(Beginning of Data for this exercise)

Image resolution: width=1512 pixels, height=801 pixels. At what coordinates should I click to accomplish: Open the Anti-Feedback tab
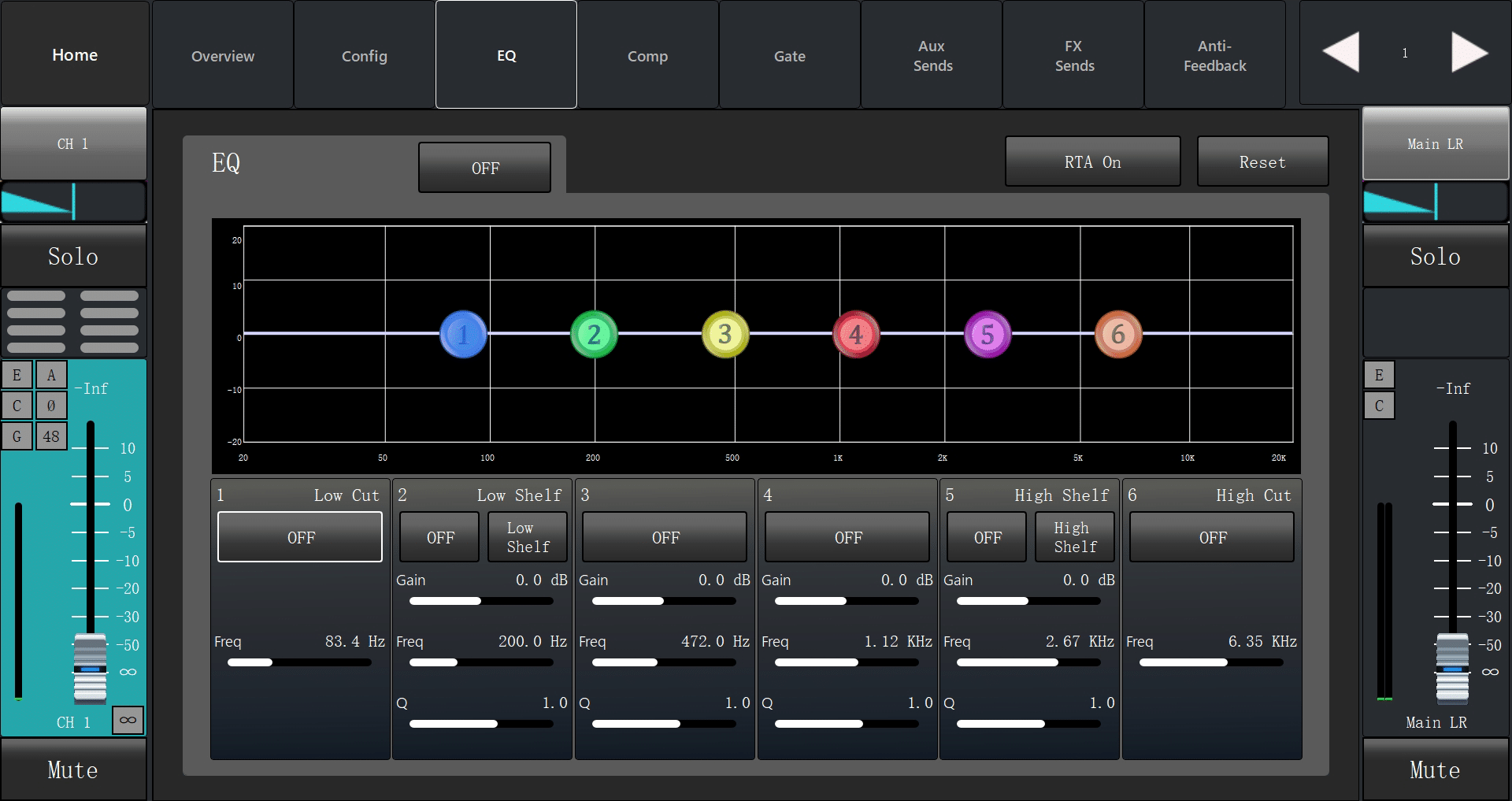[x=1214, y=55]
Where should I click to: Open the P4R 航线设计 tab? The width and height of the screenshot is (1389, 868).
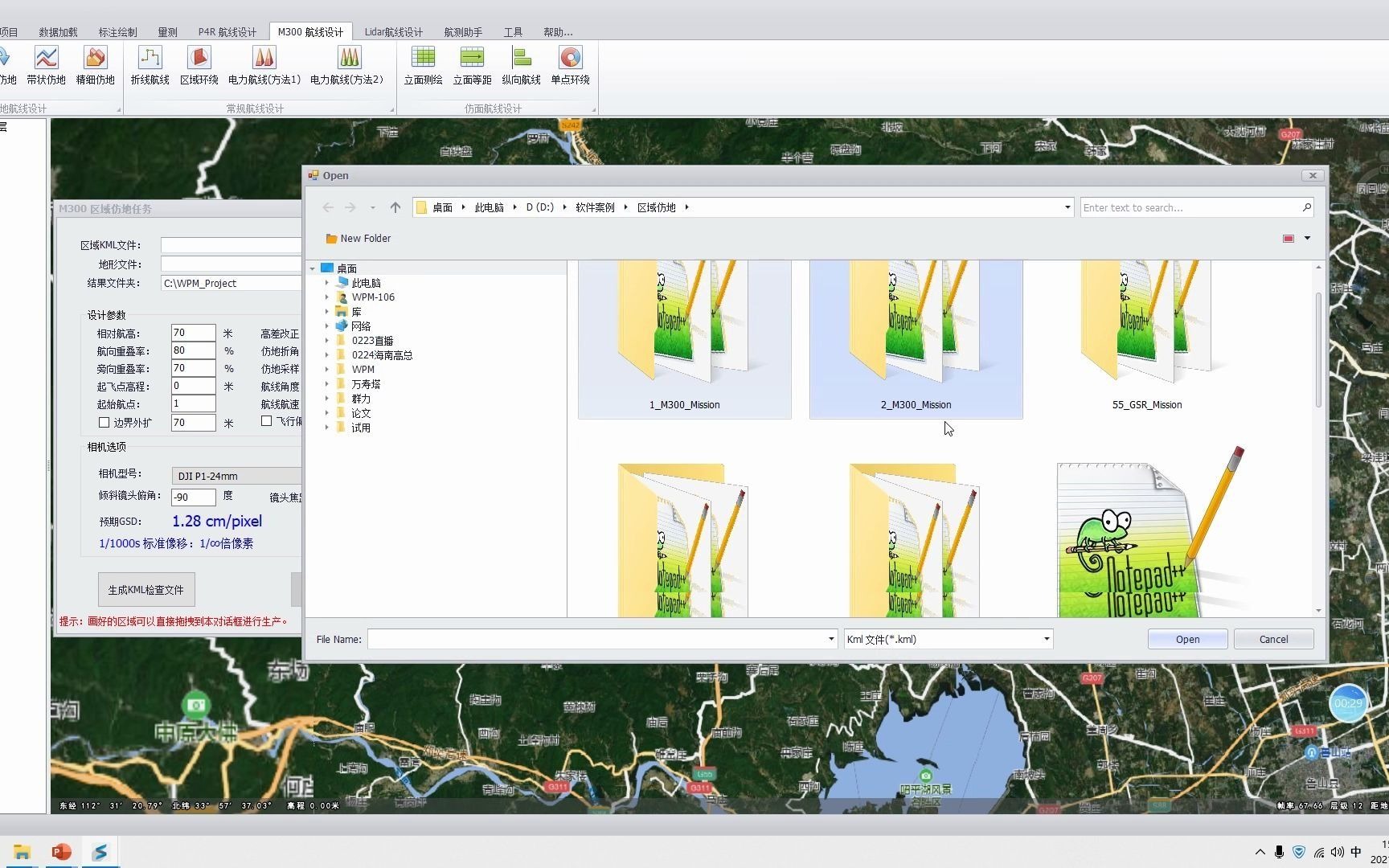click(227, 32)
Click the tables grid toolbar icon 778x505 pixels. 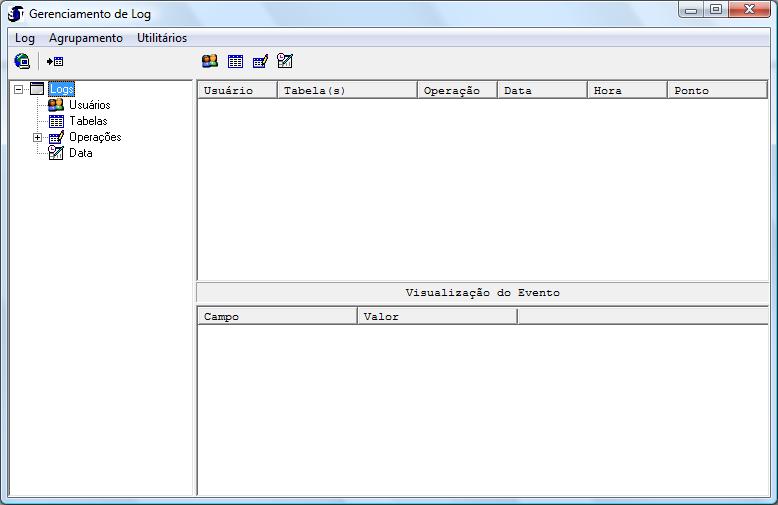pyautogui.click(x=235, y=62)
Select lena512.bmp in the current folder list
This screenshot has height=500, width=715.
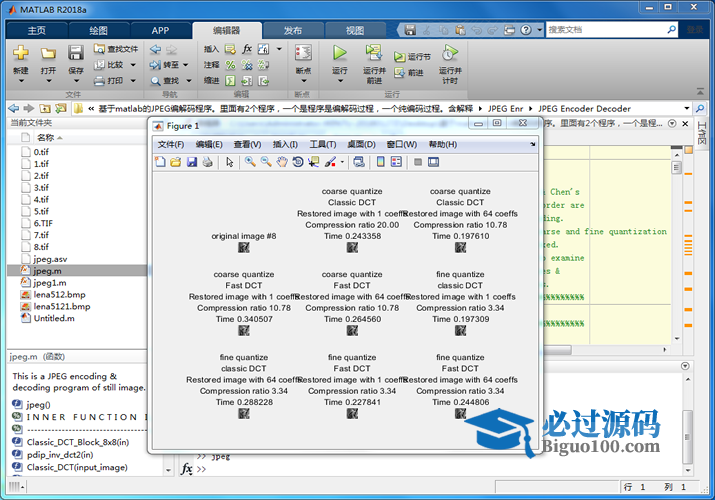(59, 295)
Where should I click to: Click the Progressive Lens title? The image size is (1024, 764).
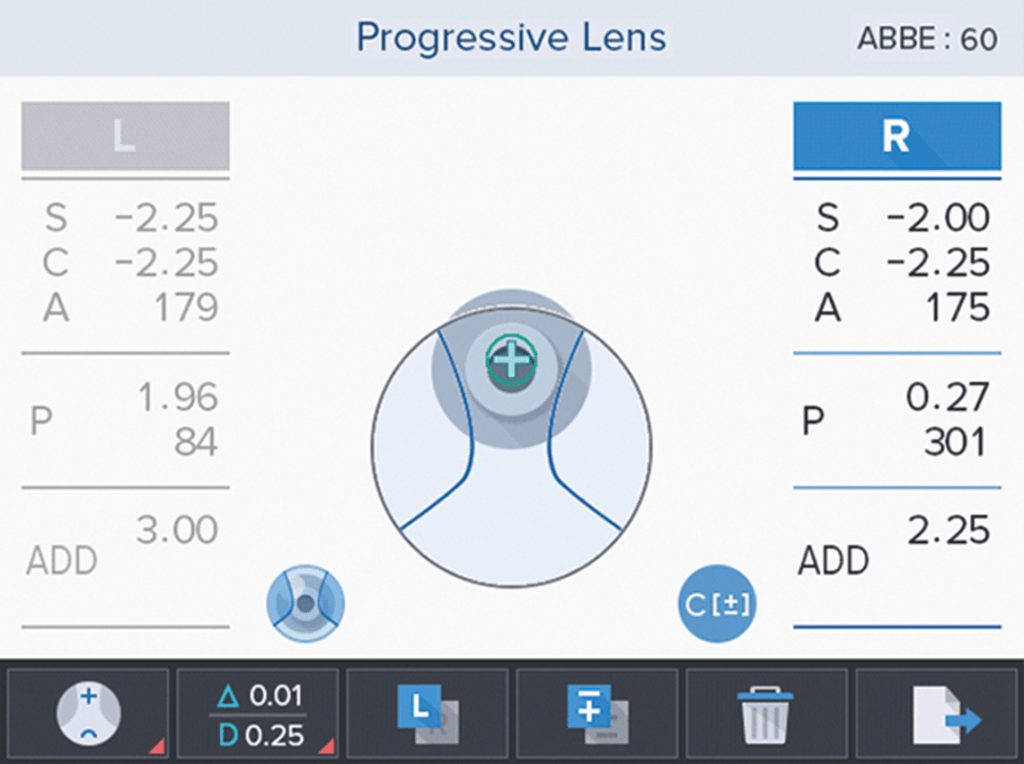coord(511,38)
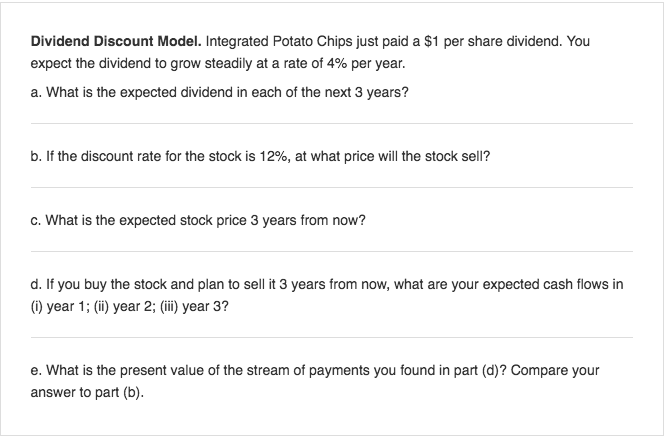Click '3 years from now?' in question c
The image size is (664, 438).
[308, 220]
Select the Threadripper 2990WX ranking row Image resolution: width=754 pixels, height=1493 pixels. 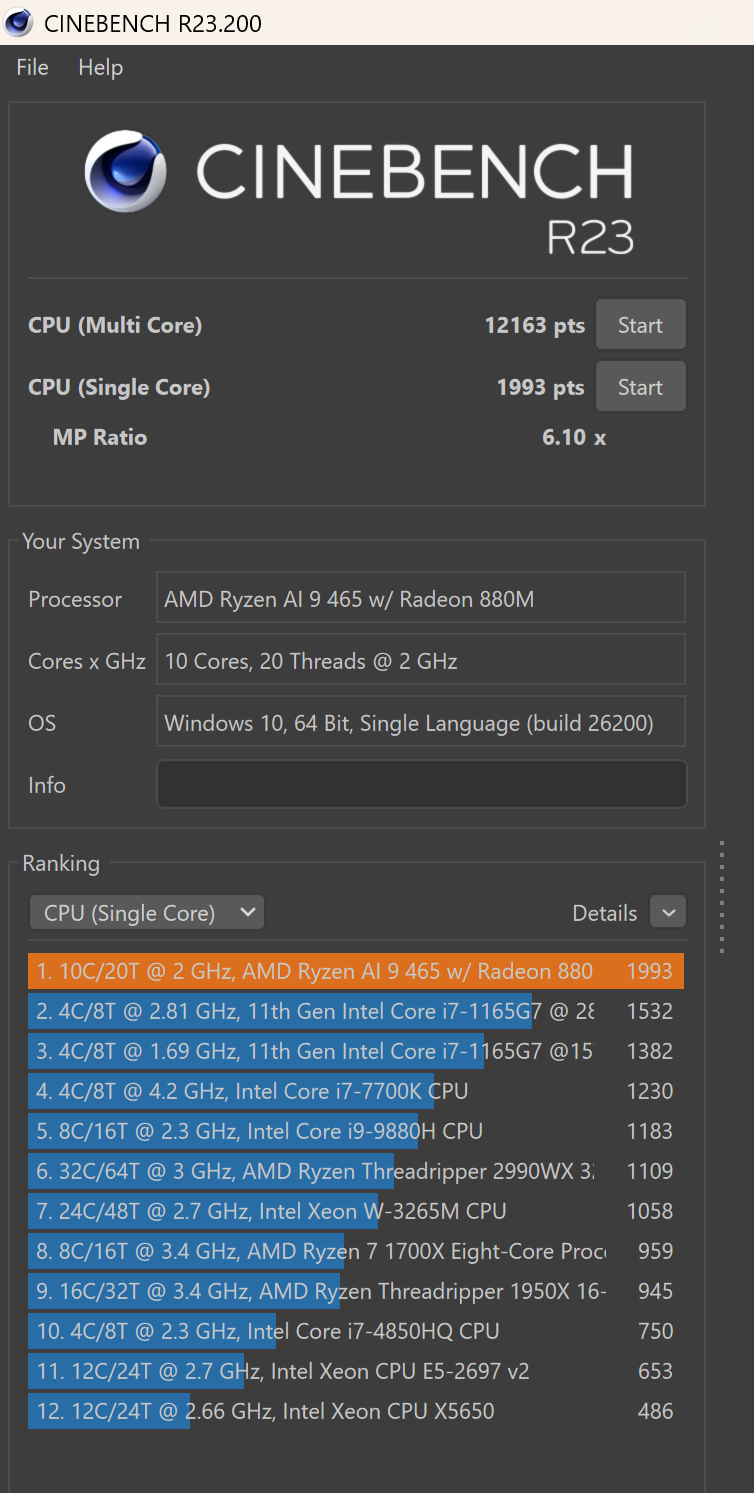[355, 1171]
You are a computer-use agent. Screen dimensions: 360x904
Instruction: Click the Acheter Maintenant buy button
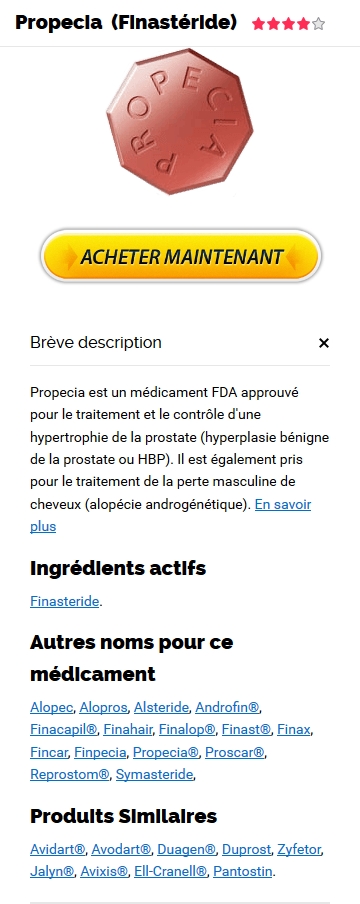point(181,255)
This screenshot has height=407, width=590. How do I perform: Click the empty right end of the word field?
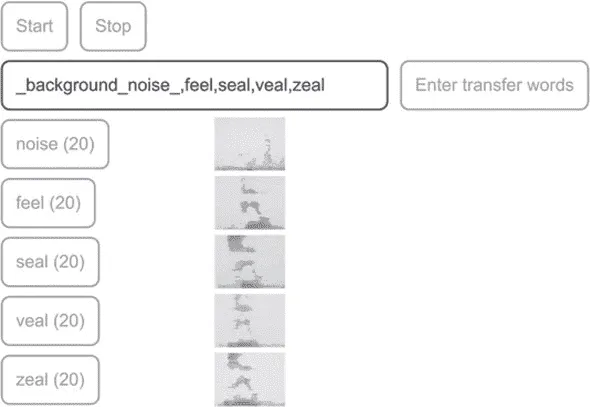pyautogui.click(x=356, y=85)
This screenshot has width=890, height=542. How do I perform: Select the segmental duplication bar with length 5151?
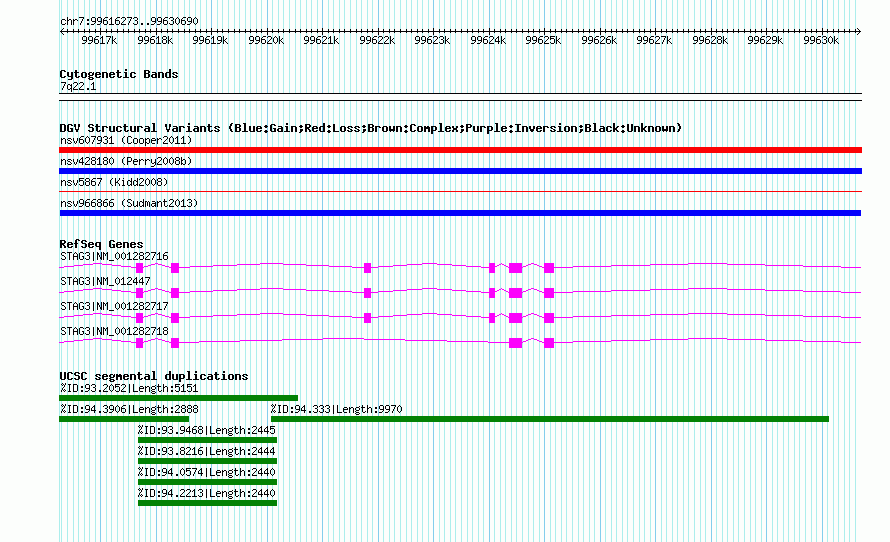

(End of Data for this exercise)

• [What you are asked to do]: Starting at the line that contains "This screenshot has height=407, width=590.", reproduce every line through the last one in the records exactly, and omit all pictures.

• [Expected answer]:
This screenshot has height=407, width=590. How do I perform: Click the empty right end of the word field?
pyautogui.click(x=356, y=85)
This screenshot has width=890, height=542. How do I perform: Select the segmental duplication bar with length 5151?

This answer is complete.